Madeleine George's The (curious case of the) Watson Intelligence is a brainy play about computers and love, and the Azuka production, under Allison Heishman's canny direction, is smart and funny and oddly moving. It asks big questions about trust and human-ness and the "awning of history" and the contemporary "epidemic of feduped-ness."

The play's clever conceit is the startling coincidence of historical Watsons, and the play travels across centuries to find them:

There is Thomas A. Watson who was the man Alexander Graham Bell called in the world's first phone call: "Mr. Watson, come here. I want you."

And Dr. John Watson, Sherlock Holmes' sidekick;

And Thomas J. Watson who was the founder of IBM;

And Watson, the supercomputer, the machine that beat two "Jeapardy!" champions in 2011.

The playwright has added two more Watsons to her cast:

A robot who looks fully human but often gets social situations wrong; when he makes a faux pas, he asks for a "nudge in the right direction."

And finally, the ultimate Watson, Josh Watson, a techie who may be a computer, having achieved full singularity (robotic self-awareness) and thus seems to be completely human.  His t-shirt reads: ASK ME ANYTHING. But maybe he's just a nice guy who is "preternaturally chill."

All the Watsons are played by Griffin Stanton-Ameisen who shifts among the styles and manners and costumes with remarkable charm and manages to absolutely distinguish each.

Watson's inventor, Eliza (Corinna Burns), who also travels through time, is  first an unhappy 19th century wife who seeks Sherlock Holmes' help but finds only Watson at home on Baker Street, and then a contemporary scientist who, having left her husband, has found? created? a lover, an Adam in a paradise of  sex and joy. But then, she is, of course, compelled to play Eve and escape Eden.

The husbands (played with great gusto by David Bardeen)—first a 19th century inventor who dreams of freeing himself from his romantic dependence on his wife by creating a technological replica, further envisioning a world of mechanized servant devices, and then a 21st century Libertarian whose is madly jealous of his scientist wife.

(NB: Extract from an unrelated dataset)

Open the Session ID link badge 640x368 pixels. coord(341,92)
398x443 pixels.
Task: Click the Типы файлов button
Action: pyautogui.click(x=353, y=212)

The time-travelling set, designed by Dirk Durossette, is very clever: a Victorian study with cardboard coffee cups and a computer and phones. The time-travelling costumes designed by Janus Stefanowicz are—at least for the men—equally ingenious.

The Watson Intelligence is, to say the least, complicated. And talky. And overlong. But it is also rewarding and witty and provocative, and the Azuka cast is extraordinary.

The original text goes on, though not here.